Docugami uses NVIDIA Inception to advance market-leading Generative AI for Business Documents
Docugami has joined NVIDIA Inception, a program designed to nurture startups revolutionizing a wide range of industries with AI technology advancements.
Specifically, NVIDIA Inception’s advanced technology assistance in Generative AI training and inference has recently helped Docugami expand and refine its Docugami Foundation Model (DFM) for Business Documents to outperform OpenAI's GPT-4 and Cohere's Command model on key business document understanding tasks.
Using NVIDIA’s deep learning hardware and software stack, we trained a new version of our proprietary, multimodal Docugami Business Document Foundation Model on millions of business documents, resulting in a more powerful Generative AI engine that individual businesses can use to unlock the critical information currently trapped inside their unique documents.
Figure 1: Benchmark Results for CSL (Small Chunks)
Figure 2: Benchmark Results for CSL (Large Chunks)
Specifically, DFM outperforms on the more stringent comparisons i.e., exact match and similarity > 0.8 (which can be thought of as "almost exact match" in terms of semantic similarity). This means that Docugami’s output more closely matches human labels, either exactly or very closely.
For completeness and context, we included some other, less stringent metrics used in the industry, for example a token-wise F1 match. These less exact matches are less relevant in a business setting, where accuracy and completeness are critical. We previously released the code for these measurements on Github, and invite community feedback.
Going forward, NVIDIA's support will help Docugami train and deploy Large Language Models (LLMs) in production with efficient GPU pipelines. NVIDIA's toolkits used through the Nvidia LaunchPad are of the utmost interest for Docugami, including the NeMo and Megatron frameworks for training/fine tuning LLMs and Triton to maximize inference efficiency. Finally, we are actively looking at NeMo Guardrails to manage safety guardrails for our LLMs.
As the leading provider of Generative AI for Business Documents, Docugami collaborates with many industry leaders. In addition to NVIDIA, Docugami has recently announced technical contributions to LangChain, LlamaIndex, and Hugging Face, with more collaborations in the pipeline.
Docugami’s business document foundation model, trained on millions of business documents, enables frontline business users to surface and repurpose all the high value data inside their own unique business documents with minimal effort. Docugami’s powerful AI allows business users and managers to generate highly relevant business reports, abstracts, data feeds and new documents automatically – using their own business documents and reflecting the unique norms and nuances of their company.
Docugami is in the market today with customers in a variety of industry segments, including Commercial Insurance, Commercial Real Estate, Technology, a wide range of Professional Services, and more.
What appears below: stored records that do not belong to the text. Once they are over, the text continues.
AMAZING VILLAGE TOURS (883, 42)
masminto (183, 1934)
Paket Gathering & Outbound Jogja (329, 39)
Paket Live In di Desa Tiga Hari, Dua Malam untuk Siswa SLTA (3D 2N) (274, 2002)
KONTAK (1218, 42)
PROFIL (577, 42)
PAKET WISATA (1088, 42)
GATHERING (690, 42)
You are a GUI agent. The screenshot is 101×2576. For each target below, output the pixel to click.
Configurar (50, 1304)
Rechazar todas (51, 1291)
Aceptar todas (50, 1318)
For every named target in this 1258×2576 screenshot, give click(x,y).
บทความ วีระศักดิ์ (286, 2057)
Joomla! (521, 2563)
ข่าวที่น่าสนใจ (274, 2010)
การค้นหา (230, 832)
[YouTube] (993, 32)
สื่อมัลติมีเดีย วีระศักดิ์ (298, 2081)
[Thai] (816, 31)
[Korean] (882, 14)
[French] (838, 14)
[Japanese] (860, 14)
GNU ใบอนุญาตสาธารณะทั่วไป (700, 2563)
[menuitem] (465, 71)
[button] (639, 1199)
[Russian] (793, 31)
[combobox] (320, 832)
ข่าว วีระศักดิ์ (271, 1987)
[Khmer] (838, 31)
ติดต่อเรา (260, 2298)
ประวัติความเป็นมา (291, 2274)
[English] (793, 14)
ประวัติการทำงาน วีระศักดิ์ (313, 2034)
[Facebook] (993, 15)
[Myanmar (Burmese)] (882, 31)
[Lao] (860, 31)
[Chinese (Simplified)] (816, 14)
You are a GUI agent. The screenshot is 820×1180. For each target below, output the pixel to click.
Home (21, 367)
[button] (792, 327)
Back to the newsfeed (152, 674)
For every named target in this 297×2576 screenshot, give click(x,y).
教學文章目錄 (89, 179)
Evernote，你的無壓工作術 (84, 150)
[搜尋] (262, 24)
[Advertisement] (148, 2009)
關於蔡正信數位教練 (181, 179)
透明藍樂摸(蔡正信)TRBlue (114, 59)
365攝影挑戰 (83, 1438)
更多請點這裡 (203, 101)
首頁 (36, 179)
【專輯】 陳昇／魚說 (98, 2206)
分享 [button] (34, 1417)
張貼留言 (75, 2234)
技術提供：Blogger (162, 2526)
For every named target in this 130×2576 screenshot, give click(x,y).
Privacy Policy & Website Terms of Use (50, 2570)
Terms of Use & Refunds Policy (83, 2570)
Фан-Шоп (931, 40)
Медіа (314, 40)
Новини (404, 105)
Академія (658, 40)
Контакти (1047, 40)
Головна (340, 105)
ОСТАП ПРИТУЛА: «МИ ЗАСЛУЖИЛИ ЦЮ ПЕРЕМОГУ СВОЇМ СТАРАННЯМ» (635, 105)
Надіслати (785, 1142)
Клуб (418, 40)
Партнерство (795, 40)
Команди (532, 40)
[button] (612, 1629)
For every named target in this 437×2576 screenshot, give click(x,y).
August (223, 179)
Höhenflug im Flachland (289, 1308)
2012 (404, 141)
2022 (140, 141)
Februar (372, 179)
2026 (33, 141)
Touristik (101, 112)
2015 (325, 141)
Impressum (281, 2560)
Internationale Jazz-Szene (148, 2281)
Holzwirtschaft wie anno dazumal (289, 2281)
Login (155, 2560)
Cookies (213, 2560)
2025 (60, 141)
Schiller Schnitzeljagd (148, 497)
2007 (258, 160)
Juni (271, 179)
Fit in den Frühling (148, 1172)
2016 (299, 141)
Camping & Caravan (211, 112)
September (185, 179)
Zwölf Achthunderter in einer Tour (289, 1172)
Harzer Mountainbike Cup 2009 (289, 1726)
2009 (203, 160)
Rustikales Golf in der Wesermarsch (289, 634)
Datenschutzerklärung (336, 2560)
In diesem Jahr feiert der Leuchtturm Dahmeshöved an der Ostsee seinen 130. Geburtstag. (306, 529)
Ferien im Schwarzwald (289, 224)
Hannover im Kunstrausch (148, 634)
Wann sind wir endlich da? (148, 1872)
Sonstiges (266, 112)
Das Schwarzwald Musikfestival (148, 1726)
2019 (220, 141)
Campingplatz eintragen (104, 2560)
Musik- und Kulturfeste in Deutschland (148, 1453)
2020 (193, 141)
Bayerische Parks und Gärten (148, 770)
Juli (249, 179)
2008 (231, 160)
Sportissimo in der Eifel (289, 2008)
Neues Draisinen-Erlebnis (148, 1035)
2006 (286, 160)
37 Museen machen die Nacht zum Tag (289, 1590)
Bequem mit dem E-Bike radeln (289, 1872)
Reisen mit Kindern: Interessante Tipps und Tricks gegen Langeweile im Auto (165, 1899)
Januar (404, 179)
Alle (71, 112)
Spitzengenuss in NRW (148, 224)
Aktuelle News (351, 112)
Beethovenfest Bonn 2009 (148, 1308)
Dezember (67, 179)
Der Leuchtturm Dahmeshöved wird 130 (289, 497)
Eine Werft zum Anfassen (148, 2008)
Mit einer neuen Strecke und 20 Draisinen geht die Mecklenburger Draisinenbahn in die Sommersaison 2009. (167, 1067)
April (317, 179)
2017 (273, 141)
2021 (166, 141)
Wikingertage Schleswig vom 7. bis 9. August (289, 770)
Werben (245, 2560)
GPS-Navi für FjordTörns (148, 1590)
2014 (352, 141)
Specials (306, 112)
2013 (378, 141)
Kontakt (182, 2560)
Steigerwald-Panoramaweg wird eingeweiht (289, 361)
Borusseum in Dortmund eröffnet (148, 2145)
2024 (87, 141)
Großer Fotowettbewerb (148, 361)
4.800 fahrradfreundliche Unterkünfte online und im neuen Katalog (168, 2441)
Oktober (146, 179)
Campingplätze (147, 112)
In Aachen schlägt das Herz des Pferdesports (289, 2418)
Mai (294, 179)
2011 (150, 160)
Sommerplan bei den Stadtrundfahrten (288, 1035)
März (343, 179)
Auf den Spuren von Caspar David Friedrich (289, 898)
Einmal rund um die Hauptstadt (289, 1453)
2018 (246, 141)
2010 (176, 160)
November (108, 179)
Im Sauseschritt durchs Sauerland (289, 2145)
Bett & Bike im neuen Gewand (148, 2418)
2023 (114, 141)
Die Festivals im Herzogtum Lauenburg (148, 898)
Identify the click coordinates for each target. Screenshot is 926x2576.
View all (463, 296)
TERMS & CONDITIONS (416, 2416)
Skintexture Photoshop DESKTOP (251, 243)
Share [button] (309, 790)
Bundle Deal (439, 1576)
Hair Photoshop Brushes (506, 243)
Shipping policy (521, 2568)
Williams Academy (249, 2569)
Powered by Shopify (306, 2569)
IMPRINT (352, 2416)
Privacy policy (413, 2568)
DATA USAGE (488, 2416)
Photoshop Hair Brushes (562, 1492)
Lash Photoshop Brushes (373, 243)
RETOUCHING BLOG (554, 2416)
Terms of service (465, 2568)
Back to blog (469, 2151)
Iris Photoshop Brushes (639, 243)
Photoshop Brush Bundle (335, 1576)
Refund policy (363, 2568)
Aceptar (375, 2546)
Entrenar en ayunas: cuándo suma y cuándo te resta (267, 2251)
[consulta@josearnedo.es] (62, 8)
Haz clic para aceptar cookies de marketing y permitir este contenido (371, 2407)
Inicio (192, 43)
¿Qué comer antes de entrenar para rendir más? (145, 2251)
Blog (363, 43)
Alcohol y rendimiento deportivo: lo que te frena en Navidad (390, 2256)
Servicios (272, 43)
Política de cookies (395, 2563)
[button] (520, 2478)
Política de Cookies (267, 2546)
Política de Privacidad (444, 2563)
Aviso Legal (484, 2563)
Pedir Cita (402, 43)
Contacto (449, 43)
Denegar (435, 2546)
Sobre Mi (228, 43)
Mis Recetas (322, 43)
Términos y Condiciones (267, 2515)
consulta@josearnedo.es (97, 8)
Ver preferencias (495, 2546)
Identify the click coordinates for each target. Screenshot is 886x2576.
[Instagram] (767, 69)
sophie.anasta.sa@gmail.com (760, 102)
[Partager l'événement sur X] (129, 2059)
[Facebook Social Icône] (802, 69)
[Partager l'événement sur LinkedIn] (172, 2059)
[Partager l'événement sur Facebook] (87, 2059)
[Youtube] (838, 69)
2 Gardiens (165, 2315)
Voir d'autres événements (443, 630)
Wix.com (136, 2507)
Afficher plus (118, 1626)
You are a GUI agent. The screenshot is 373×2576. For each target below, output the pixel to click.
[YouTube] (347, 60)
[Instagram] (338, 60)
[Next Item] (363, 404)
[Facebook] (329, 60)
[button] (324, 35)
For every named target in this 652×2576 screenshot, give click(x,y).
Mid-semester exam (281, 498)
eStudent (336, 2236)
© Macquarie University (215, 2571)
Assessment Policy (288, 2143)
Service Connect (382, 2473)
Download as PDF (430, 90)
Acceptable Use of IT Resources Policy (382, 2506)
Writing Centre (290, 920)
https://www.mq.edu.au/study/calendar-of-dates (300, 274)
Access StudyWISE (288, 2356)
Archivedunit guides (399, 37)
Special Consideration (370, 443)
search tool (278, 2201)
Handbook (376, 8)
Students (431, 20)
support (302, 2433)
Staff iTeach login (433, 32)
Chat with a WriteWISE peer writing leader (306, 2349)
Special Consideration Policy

This is a transformative moment for businesses – Generative AI has the potential to transform how organizations access and utilize all of the vital information currently inaccessible in their long-form documents. This is a problem that has frustrated companies of all sizes for decades, and we finally have the ability to solve it for companies of all sizes, by combining a wide array of AI techniques, declarative markup, and other technologies.
The NVIDIA Inception program helps startups like Docugami during critical stages of product development, prototyping and deployment. Every NVIDIA Inception member gets a custom set of ongoing benefits, such as NVIDIA Deep Learning Institute credits, marketing support, and technology assistance, which provides startups with the fundamental tools to help them grow.
We are committed to using Generative AI to turn documents into data, automatically, for frontline business users, so the tools, resources, and technical insights provided by NVIDIA Inception will greatly enhance and accelerate our work.